(Task directions): Please repeat the lines below exactly. Begin with the line containing "Click the dashboard grid icon in sidebar" and go on through the line containing "The image size is (1479, 692).".

(Records for the task):
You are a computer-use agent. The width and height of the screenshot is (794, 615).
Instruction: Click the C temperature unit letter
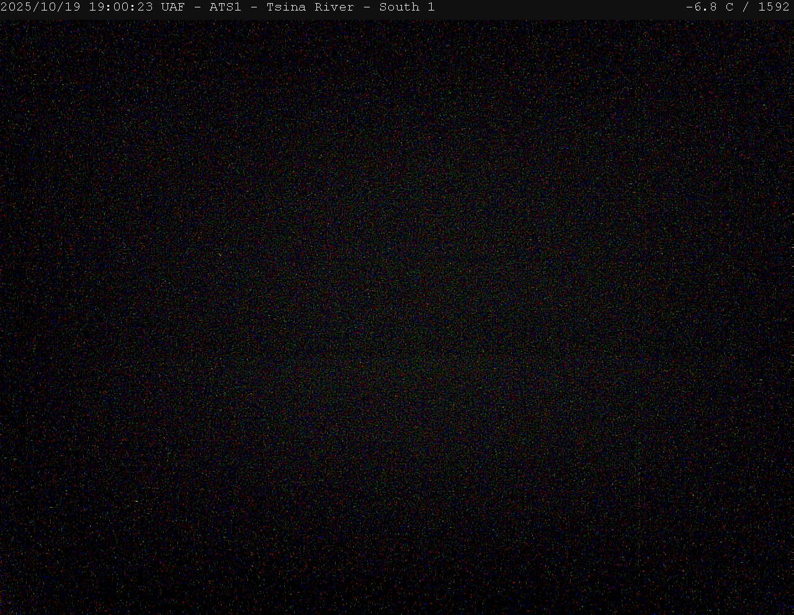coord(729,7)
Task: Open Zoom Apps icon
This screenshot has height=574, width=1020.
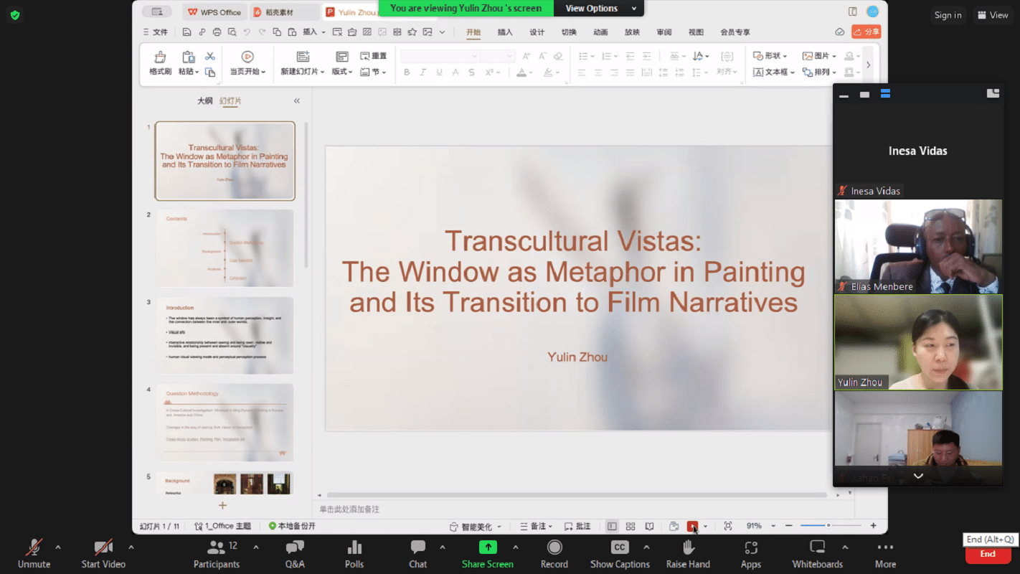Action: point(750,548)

==

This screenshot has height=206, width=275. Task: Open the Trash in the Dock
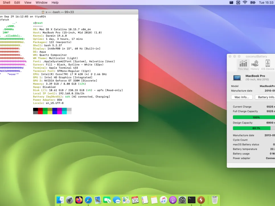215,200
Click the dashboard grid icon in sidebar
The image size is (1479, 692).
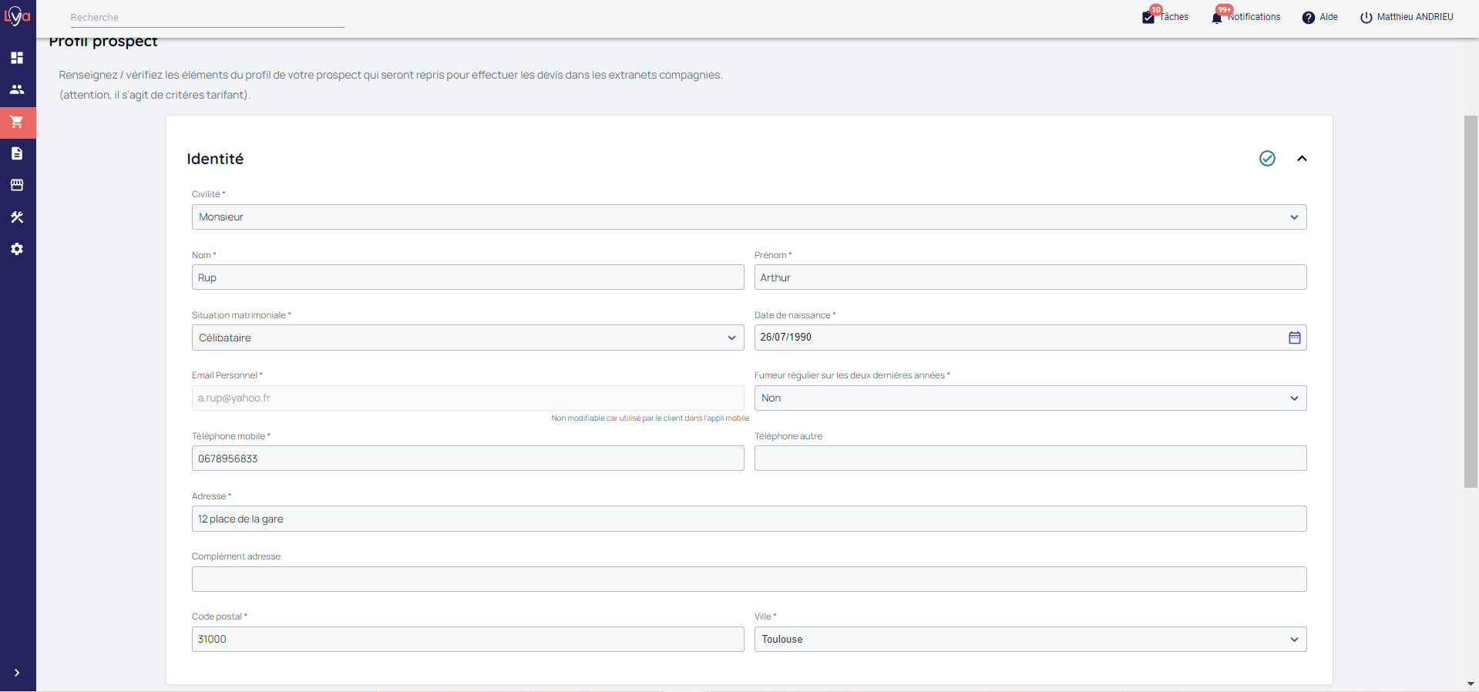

...

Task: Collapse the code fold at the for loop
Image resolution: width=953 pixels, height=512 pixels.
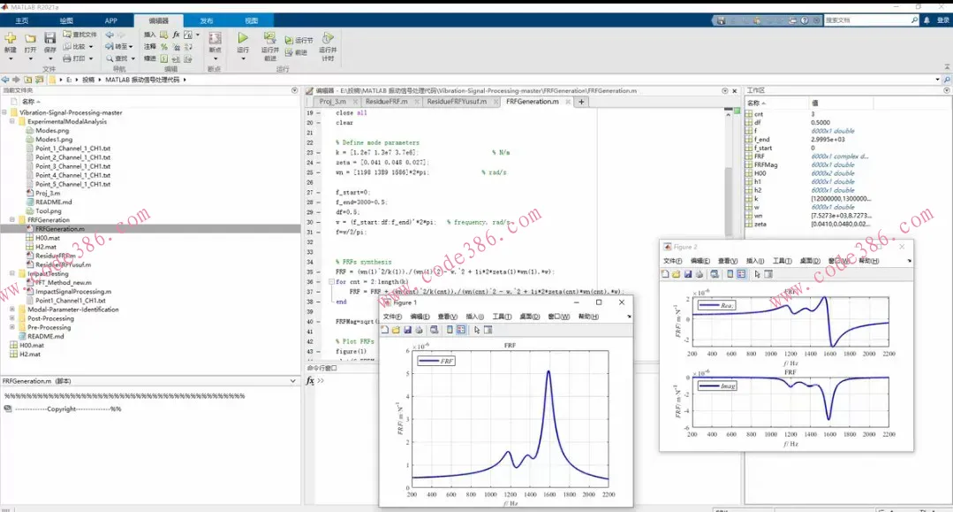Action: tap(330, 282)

(Exercise response):
Click the dashboard grid icon in sidebar
The image size is (1479, 692).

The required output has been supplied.